======== Material shown ========

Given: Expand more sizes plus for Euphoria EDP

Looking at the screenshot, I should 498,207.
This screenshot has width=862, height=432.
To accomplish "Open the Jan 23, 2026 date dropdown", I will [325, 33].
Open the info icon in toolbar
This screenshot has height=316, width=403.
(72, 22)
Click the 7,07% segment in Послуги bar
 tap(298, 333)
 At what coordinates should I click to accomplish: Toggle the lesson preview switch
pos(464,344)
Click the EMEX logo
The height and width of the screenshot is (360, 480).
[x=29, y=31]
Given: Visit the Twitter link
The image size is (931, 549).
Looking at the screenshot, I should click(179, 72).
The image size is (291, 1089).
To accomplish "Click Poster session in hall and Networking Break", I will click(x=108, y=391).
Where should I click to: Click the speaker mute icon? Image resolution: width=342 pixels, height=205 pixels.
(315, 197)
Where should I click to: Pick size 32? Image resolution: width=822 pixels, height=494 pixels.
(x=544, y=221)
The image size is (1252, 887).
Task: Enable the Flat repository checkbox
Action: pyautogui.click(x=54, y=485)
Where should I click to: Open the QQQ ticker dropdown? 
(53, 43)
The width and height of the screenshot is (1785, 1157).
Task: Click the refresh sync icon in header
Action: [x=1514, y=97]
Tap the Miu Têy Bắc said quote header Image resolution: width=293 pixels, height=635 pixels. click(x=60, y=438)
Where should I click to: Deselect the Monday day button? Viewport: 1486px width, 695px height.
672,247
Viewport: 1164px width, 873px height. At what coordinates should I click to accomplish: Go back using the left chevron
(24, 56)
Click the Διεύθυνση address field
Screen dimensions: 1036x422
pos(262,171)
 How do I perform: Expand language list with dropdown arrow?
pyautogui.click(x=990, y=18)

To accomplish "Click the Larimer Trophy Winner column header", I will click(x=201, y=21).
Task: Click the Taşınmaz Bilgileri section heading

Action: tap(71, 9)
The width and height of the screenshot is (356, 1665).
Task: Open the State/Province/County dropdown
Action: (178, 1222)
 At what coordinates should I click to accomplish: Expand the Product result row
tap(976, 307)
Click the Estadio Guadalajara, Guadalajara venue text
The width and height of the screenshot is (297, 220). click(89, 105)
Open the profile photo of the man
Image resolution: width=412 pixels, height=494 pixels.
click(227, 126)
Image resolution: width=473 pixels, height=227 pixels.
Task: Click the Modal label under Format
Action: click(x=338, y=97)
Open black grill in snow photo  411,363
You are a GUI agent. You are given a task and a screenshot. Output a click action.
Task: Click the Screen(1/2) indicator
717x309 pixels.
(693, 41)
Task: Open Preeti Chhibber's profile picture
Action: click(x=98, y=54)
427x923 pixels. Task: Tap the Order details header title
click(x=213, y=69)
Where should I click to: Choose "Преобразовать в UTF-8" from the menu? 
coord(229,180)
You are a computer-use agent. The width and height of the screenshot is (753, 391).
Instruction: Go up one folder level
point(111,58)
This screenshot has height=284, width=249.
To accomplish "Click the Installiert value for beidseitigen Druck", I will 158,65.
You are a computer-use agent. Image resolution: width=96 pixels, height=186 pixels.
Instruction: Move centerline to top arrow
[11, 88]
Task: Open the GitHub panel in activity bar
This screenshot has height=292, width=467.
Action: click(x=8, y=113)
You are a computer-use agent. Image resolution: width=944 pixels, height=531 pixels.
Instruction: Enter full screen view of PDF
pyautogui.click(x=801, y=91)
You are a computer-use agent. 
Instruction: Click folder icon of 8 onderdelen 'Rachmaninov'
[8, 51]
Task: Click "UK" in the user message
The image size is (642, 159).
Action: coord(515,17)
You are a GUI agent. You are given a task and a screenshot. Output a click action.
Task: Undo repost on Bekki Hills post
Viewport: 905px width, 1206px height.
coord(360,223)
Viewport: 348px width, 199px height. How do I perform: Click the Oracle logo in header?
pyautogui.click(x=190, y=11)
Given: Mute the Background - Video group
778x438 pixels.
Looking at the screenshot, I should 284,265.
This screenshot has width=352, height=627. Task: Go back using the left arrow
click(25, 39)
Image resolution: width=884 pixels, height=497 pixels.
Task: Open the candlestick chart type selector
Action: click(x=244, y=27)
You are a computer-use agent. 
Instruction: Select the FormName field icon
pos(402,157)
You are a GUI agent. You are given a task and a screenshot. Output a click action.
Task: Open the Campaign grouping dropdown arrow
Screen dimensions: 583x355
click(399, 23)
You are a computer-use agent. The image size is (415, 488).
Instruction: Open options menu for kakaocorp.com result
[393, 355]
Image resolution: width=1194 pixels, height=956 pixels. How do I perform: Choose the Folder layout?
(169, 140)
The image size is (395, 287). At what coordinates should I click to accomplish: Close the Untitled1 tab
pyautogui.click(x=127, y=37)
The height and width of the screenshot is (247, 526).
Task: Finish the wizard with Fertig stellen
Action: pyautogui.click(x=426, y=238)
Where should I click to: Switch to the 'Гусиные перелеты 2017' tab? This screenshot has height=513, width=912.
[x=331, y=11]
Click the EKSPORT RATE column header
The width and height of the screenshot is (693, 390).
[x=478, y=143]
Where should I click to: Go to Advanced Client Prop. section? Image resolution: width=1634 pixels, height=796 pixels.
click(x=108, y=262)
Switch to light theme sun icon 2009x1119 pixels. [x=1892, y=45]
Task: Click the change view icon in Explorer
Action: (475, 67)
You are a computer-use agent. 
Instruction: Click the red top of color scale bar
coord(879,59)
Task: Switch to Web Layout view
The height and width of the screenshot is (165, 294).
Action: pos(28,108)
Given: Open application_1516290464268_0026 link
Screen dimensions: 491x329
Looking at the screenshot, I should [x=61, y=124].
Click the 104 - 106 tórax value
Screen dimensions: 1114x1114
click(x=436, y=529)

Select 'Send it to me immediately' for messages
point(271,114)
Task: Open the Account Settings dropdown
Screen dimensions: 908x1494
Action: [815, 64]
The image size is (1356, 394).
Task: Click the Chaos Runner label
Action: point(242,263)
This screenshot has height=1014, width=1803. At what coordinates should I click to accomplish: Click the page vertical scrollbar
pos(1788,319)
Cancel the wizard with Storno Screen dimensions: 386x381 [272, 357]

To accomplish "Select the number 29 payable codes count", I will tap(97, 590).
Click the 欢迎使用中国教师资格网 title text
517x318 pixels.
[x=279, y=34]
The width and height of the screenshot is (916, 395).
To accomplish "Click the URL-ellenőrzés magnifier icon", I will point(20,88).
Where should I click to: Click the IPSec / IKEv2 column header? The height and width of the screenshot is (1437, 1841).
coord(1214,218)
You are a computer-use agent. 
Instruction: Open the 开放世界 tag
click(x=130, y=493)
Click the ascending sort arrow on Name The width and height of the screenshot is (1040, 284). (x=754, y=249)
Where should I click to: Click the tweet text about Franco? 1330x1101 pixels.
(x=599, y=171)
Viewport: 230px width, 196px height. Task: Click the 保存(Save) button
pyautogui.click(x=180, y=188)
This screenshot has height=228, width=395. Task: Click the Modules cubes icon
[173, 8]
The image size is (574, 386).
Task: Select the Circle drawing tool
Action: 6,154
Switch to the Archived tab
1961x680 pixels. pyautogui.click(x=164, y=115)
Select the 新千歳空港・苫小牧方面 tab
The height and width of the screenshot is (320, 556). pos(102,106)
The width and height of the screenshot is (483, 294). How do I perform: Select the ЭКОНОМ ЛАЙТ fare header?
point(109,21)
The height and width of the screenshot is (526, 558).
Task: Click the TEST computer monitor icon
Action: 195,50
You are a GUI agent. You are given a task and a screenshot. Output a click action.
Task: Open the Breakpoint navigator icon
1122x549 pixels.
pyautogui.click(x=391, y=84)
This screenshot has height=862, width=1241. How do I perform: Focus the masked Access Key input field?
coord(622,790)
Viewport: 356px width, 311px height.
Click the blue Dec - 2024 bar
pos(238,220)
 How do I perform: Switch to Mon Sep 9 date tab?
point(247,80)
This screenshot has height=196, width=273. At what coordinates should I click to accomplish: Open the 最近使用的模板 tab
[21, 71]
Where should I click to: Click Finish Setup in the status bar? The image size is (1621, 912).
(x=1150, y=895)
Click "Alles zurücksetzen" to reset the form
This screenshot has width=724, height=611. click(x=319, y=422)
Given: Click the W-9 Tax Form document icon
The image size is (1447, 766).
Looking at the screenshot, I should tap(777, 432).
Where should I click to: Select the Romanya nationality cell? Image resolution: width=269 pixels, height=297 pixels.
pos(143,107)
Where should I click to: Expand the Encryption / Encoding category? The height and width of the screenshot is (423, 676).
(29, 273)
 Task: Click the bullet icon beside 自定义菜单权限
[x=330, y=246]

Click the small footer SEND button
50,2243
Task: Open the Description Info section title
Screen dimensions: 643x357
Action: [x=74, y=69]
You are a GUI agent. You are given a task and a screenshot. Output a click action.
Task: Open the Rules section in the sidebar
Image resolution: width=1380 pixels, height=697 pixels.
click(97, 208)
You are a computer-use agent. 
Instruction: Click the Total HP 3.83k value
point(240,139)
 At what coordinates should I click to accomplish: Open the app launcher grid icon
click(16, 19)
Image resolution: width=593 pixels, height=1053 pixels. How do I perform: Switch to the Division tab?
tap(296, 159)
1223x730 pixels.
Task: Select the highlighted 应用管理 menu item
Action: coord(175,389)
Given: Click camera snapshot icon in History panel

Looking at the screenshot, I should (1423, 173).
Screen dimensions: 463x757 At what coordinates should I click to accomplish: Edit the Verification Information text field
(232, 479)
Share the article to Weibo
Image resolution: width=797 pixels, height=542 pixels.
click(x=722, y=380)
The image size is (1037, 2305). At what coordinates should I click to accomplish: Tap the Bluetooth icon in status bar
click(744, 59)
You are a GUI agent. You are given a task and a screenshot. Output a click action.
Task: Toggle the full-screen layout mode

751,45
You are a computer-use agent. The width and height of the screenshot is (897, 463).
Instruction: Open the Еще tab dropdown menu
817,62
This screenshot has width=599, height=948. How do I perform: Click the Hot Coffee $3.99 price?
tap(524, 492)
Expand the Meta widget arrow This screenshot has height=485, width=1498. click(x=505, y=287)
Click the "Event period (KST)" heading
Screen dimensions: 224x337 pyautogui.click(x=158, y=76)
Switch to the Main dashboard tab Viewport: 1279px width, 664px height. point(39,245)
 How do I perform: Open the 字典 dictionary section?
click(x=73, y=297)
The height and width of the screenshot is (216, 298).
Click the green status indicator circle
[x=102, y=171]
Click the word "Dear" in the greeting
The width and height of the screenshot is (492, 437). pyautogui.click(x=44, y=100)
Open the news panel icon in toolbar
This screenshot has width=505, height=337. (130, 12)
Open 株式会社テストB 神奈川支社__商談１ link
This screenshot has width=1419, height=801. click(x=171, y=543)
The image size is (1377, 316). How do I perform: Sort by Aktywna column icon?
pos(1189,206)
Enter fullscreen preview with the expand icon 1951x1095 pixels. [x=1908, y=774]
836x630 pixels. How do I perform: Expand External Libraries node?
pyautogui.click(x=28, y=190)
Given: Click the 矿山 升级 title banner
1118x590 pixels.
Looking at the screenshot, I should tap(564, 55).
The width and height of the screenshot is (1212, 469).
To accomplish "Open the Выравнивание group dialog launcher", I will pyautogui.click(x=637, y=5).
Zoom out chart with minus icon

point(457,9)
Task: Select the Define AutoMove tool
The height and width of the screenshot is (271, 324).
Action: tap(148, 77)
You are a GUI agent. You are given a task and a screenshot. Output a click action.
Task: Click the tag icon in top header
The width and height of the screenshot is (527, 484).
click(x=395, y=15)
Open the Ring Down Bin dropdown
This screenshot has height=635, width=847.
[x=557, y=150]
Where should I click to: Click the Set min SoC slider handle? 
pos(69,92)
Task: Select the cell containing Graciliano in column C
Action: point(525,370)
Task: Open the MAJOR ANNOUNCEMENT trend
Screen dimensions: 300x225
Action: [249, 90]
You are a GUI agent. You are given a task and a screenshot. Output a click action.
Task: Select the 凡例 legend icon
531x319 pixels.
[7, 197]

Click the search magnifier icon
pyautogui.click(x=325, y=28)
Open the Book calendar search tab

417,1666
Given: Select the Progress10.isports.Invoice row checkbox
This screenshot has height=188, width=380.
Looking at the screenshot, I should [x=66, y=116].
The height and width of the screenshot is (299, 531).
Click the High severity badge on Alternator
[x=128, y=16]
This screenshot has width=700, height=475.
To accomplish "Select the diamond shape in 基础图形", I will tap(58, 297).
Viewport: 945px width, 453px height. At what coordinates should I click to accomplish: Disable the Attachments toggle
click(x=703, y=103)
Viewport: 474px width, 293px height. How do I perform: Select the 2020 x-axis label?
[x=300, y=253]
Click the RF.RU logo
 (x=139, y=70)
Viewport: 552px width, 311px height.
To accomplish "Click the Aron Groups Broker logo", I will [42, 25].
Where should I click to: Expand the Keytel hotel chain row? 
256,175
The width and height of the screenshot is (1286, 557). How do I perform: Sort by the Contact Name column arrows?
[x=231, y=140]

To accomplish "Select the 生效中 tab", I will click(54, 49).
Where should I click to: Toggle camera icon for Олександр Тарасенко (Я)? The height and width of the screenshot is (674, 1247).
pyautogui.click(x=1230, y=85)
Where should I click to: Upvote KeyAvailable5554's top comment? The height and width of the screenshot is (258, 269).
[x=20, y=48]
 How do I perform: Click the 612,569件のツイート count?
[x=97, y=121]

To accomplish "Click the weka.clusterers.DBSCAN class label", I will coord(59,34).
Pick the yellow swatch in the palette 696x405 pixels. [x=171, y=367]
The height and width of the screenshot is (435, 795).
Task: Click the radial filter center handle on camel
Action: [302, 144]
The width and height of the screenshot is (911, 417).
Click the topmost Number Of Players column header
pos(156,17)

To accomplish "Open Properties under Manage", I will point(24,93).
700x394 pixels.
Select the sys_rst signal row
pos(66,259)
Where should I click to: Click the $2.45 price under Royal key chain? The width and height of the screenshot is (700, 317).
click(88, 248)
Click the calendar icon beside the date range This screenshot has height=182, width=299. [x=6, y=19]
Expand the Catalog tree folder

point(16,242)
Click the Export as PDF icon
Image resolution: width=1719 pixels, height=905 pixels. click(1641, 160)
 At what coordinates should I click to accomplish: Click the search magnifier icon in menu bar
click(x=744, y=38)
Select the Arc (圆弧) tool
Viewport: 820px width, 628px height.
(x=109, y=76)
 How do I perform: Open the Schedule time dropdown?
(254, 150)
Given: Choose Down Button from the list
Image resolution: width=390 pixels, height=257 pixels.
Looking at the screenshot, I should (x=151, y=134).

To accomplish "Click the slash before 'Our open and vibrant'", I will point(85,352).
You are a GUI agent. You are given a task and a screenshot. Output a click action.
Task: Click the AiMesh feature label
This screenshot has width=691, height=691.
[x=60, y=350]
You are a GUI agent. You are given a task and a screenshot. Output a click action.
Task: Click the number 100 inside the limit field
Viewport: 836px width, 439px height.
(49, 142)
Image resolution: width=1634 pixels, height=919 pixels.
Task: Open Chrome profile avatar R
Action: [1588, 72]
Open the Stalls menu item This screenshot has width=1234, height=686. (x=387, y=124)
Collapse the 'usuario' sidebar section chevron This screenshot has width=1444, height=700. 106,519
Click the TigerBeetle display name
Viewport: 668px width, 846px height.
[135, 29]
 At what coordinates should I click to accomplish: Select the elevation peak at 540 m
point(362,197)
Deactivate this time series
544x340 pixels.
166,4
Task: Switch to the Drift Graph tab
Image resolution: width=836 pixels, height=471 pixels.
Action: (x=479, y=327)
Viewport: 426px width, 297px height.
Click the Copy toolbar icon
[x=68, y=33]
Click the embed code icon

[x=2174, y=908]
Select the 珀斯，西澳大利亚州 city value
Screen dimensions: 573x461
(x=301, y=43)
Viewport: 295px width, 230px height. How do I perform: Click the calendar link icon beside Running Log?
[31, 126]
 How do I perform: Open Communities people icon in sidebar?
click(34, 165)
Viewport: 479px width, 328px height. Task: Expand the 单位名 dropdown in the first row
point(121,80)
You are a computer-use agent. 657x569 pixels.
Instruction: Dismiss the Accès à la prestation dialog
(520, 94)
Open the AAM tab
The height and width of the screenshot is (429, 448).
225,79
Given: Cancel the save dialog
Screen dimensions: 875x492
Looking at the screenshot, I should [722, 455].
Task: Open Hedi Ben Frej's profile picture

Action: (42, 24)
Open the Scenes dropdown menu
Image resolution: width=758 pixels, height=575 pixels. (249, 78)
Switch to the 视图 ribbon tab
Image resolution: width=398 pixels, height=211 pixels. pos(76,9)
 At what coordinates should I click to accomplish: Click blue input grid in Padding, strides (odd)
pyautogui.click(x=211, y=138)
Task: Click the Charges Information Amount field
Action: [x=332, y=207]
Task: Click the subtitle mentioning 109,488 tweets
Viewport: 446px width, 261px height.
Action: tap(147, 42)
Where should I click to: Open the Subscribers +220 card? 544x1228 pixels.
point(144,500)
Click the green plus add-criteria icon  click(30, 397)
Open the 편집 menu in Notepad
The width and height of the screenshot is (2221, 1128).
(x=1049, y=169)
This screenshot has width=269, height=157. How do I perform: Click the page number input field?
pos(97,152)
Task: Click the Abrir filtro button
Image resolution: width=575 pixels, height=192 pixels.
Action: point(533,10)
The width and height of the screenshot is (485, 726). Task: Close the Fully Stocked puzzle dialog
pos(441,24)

========

**What this task involves:**
Rewrite the listing from its beginning through the line containing "will click(x=201, y=21).", with each "Where should I click to" swapped for "Where do I click to" and nothing else altered.

**Answer to this problem:**
Given: Expand more sizes plus for Euphoria EDP

Looking at the screenshot, I should 498,207.
This screenshot has width=862, height=432.
To accomplish "Open the Jan 23, 2026 date dropdown", I will [325, 33].
Open the info icon in toolbar
This screenshot has height=316, width=403.
(72, 22)
Click the 7,07% segment in Послуги bar
 tap(298, 333)
 At what coordinates should I click to accomplish: Toggle the lesson preview switch
pos(464,344)
Click the EMEX logo
The height and width of the screenshot is (360, 480).
[x=29, y=31]
Given: Visit the Twitter link
The image size is (931, 549).
Looking at the screenshot, I should click(179, 72).
The image size is (291, 1089).
To accomplish "Click Poster session in hall and Networking Break", I will click(x=108, y=391).
Where do I click to: Click the speaker mute icon? Image resolution: width=342 pixels, height=205 pixels.
(315, 197)
Where do I click to: Pick size 32? Image resolution: width=822 pixels, height=494 pixels.
(x=544, y=221)
The image size is (1252, 887).
Task: Enable the Flat repository checkbox
Action: pyautogui.click(x=54, y=485)
Where do I click to: Open the QQQ ticker dropdown? 
(53, 43)
The width and height of the screenshot is (1785, 1157).
Task: Click the refresh sync icon in header
Action: [x=1514, y=97]
Tap the Miu Têy Bắc said quote header Image resolution: width=293 pixels, height=635 pixels. click(x=60, y=438)
Where do I click to: Deselect the Monday day button? Viewport: 1486px width, 695px height.
672,247
Viewport: 1164px width, 873px height. At what coordinates should I click to accomplish: Go back using the left chevron
(24, 56)
Click the Διεύθυνση address field
Screen dimensions: 1036x422
pos(262,171)
 How do I perform: Expand language list with dropdown arrow?
pyautogui.click(x=990, y=18)

To accomplish "Click the Larimer Trophy Winner column header", I will click(x=201, y=21).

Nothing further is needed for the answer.